Bilothorax is usually as a result of a biliopleural fistula due to a thoraco abdominal trauma or related with a surgical intervention, diaphragmatic defect and diseases of the bile duct. Also it could be occurred by the transmission of abdominal effusion from the diaphragmatic pores or tear in the diaphragm or via the lymphatics to the thorax. (1) – (4),(5) Traumatic rupture of the diaphragm resulting from blunt abdominal trauma remains a challenging clinical entity. Description of such type of injuries in children is scarce in the literature. (6) Review of the clinical literature reveals that, the majority (80-90%) of blunt diaphragmatic ruptures have occurred on the left side. The less common right-sided ruptures have more severe associated injuries and result in greater hemodynamic instability. (7)
Clinical presentation varies depending on the mechanism of injury (ie, blunt vs penetrating) and the presence of associated injuries. Symptoms of diaphragmatic injuries frequently are masked by associated injuries. The diaphragm is integral to normal ventilation, and injuries can result in significant ventilatory compromise. A history of respiratory difficulty and related pulmonary symptoms may indicate diaphragmatic disruption. Diagnosis of diaphragmatic rupture is often missed after blunt thoracic and abdominal injuries because diaphragmatic injury does not play an important role beside severe injuries of intrabdominal and/or thoracic organs. (7) In our case the cause of biliary pleural effusion was liver contusion associated with adjacent tear in the right dome of the diaphragm. We presume that the presence of liver adjacent to the diaphragmatic tear prevent herniation of the intestine, etc to the thoracic cavity. At the same time as the diaphragmatic tear was about 3 cm, so only allowed the bile to the pleural cavity.

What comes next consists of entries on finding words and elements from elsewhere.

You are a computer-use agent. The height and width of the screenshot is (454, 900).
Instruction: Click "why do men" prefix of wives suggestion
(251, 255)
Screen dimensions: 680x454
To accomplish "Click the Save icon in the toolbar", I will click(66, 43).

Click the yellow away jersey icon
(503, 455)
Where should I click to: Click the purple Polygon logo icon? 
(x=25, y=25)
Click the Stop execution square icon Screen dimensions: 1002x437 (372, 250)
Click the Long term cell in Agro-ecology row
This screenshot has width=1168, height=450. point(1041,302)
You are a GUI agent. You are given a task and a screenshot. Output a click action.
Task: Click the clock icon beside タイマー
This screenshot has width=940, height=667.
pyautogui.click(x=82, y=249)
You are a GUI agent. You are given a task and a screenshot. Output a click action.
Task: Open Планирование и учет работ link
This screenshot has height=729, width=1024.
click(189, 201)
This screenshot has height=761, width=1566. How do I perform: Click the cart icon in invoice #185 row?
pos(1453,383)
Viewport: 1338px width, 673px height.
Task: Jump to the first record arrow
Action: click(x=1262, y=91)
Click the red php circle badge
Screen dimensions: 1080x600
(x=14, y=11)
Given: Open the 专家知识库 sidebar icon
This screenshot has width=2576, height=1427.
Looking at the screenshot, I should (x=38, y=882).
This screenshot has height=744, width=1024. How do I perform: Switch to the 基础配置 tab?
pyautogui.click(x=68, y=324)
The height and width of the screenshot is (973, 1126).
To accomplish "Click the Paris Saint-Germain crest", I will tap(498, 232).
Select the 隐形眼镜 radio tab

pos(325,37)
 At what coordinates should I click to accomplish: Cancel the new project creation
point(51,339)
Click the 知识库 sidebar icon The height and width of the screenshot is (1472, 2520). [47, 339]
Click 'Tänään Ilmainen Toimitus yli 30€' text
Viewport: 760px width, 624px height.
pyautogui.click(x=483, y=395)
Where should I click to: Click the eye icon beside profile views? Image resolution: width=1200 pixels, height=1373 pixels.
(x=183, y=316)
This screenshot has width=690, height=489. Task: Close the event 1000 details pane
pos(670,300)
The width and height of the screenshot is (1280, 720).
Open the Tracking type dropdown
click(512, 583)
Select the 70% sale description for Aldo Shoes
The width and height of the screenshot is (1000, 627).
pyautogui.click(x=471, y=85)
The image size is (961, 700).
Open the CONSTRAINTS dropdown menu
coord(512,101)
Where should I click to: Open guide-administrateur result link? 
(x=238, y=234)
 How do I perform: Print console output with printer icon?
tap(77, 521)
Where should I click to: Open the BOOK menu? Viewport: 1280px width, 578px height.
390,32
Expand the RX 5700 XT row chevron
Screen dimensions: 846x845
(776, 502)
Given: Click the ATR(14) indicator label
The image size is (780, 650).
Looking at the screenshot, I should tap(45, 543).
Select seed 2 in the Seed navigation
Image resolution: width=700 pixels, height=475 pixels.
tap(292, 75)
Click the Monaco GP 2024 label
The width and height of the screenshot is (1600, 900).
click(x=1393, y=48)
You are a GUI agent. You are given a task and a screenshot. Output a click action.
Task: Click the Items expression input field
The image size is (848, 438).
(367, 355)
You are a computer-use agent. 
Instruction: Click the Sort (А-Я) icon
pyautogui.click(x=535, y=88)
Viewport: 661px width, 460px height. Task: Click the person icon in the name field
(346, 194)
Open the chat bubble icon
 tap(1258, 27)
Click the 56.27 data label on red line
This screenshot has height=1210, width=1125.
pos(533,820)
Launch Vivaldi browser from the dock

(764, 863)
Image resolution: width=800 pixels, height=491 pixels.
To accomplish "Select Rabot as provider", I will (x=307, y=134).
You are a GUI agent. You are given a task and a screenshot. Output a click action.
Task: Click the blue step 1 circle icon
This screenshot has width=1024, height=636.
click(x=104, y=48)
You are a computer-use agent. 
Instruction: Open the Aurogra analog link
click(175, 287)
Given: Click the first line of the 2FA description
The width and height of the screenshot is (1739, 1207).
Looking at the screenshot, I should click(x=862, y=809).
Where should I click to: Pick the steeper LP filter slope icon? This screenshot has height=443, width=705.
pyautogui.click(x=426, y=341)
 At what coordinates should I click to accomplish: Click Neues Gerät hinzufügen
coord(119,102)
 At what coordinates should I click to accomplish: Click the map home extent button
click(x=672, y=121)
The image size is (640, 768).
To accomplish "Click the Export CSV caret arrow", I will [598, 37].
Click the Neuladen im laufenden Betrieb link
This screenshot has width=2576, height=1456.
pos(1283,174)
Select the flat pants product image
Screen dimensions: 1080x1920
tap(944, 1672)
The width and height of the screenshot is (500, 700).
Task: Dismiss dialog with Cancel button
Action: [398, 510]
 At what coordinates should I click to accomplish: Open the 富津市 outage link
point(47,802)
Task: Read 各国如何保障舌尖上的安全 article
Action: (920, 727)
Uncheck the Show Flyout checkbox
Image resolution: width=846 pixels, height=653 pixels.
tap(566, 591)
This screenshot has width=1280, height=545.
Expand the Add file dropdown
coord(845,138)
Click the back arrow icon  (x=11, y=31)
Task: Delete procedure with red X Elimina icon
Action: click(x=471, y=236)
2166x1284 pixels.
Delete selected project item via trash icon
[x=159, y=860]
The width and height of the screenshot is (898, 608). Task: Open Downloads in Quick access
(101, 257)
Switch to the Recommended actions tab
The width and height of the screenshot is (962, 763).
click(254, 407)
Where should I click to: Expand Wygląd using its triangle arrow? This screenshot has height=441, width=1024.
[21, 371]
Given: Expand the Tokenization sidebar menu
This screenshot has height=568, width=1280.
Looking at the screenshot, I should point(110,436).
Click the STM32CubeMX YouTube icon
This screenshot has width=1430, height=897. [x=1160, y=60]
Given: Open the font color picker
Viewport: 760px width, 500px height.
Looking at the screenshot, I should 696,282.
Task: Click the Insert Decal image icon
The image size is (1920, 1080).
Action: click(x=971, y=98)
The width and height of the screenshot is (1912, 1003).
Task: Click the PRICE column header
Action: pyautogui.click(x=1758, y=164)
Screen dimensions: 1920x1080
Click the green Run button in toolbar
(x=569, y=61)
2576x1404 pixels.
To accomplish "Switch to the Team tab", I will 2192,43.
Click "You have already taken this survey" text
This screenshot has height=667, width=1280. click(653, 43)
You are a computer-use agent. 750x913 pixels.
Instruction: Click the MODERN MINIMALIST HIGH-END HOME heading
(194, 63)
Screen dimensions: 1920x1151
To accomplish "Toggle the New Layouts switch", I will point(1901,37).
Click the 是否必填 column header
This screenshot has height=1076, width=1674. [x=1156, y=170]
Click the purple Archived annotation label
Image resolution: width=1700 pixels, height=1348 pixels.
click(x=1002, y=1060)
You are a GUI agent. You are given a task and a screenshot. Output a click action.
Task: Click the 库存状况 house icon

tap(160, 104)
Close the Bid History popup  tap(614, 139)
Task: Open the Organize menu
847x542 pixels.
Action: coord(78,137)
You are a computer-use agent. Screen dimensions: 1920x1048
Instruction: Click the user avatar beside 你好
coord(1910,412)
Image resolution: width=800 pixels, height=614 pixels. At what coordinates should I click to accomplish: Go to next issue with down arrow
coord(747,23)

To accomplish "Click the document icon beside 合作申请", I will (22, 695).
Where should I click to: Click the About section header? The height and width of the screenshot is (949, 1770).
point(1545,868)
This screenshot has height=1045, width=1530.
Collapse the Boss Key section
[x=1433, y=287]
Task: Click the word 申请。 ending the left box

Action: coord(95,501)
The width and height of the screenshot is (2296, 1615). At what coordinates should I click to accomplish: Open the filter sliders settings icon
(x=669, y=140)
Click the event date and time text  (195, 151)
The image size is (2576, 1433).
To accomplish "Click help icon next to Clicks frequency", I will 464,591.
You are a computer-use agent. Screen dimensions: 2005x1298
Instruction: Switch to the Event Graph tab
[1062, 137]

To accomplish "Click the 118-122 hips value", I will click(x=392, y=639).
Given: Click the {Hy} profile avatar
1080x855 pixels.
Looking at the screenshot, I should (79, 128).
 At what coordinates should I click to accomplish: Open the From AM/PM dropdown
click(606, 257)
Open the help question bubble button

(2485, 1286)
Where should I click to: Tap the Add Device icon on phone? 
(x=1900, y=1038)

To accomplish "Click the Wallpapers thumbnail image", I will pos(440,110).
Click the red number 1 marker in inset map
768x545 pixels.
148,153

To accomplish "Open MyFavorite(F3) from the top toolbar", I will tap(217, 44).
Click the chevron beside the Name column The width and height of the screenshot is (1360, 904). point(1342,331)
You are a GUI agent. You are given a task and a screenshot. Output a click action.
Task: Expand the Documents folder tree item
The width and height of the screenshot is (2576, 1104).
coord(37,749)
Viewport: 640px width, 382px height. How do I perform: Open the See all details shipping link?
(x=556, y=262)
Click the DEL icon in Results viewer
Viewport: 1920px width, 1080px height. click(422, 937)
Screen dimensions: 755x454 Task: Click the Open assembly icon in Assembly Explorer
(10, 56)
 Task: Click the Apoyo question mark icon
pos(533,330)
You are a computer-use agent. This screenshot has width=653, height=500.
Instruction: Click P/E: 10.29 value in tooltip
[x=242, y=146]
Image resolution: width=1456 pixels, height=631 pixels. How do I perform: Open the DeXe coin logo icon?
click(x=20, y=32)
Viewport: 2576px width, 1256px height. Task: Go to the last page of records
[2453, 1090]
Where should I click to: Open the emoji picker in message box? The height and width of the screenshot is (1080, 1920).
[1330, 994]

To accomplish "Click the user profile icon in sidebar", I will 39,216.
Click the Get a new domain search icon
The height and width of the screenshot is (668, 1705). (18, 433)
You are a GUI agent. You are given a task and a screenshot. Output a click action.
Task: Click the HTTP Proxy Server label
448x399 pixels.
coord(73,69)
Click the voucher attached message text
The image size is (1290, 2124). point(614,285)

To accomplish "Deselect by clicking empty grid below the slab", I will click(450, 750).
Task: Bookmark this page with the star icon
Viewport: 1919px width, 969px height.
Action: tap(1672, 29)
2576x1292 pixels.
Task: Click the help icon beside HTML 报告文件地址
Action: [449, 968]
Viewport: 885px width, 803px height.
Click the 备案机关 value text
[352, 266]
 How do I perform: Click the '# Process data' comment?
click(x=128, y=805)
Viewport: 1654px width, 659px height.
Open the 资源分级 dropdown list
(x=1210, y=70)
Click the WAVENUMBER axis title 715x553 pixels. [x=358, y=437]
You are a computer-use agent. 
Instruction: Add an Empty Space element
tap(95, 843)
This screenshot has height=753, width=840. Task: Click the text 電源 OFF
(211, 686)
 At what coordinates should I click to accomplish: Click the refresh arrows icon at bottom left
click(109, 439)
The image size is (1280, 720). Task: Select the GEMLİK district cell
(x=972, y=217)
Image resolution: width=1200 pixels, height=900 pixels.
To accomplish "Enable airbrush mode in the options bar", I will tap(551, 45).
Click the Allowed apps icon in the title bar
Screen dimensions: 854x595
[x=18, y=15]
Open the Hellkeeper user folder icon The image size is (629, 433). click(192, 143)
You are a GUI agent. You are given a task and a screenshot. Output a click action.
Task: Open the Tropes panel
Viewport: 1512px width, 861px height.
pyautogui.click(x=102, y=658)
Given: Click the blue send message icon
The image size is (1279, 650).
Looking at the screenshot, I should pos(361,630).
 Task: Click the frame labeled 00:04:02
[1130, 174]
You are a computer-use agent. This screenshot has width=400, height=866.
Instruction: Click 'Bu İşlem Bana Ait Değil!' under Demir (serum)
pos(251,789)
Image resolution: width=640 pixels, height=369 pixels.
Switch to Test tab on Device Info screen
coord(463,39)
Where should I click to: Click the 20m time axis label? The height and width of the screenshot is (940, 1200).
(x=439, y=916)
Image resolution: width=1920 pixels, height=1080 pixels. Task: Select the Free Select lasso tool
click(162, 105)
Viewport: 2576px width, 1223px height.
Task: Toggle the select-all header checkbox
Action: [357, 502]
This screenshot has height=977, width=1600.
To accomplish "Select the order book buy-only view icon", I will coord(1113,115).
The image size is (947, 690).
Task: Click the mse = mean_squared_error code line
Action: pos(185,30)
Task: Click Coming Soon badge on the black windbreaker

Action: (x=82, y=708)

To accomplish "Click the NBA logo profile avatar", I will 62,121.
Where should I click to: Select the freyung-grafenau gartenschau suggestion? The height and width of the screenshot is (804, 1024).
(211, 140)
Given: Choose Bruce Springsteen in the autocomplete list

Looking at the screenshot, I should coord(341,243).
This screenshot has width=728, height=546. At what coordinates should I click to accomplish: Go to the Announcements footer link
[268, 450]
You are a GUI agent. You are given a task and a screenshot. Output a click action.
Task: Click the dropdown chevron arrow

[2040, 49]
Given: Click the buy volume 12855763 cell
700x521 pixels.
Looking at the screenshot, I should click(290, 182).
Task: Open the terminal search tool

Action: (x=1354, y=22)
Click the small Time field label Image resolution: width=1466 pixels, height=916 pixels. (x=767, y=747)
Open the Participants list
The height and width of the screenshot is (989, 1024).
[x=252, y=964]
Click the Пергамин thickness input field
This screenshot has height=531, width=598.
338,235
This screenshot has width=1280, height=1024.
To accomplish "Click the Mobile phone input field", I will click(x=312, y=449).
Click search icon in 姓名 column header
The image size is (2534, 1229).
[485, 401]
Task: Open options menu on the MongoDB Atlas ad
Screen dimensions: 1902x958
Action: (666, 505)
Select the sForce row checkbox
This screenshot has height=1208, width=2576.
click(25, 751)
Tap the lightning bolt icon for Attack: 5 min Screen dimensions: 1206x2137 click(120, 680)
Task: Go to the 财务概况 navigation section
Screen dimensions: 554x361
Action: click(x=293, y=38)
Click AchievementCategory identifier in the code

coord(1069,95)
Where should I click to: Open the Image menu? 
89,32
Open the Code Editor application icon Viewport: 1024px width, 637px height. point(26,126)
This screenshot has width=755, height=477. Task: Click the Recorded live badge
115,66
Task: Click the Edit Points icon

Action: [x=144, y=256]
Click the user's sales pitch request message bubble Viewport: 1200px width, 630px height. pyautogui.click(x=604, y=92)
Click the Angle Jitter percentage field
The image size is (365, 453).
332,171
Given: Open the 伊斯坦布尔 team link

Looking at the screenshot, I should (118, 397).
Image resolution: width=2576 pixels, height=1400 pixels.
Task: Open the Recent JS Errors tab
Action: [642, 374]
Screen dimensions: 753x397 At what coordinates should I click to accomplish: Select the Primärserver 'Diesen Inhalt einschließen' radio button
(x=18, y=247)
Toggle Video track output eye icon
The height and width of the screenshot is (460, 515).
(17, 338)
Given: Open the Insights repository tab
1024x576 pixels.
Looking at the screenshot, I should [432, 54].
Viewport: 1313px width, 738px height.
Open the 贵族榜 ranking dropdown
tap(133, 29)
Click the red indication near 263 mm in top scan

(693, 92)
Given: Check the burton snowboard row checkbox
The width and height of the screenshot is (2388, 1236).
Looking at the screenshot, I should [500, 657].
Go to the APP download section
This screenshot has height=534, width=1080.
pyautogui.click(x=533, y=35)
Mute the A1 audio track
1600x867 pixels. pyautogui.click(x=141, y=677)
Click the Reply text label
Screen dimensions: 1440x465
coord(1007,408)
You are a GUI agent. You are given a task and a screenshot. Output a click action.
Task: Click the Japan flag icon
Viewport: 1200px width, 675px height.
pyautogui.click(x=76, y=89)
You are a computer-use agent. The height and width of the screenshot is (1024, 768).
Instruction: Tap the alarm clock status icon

Ultrasonography, CT scan of abdomen and chest and radionuclide scan can identify bile collections but may fail to determine the biliopleural fistula site. Literature substantiates endoscopic retrograde cholangiopancreatography as the imaging modality of the choice for the bilothorax. Definitive diagnoses require thoracentasis to demonstrate the bile in the pleural fluid and a total pleural bilirubin level higher than in serum. (2), (8)
Bilothorax can be managed by conservatively or surgically. Conservative management consists of thoracostomy tube drainage of bilious pleural collection, antibiotics and supportive. The somatostatin analog, octreotide may be used because it indirectly contracts gall bladder smooth muscle and relaxes the sphincter of Oddi. Surgical treatment is required if biliopleural fistula is large or tube drainage is unsuccessful. The pressure gradient driving the bile into the thorax should be relieved either by sphincterotomy and / or temporary placement of transampullary stent. Some patient may require laparotomy and or thoracotomy if there are associated major visceral injuries (2), (4) - (8).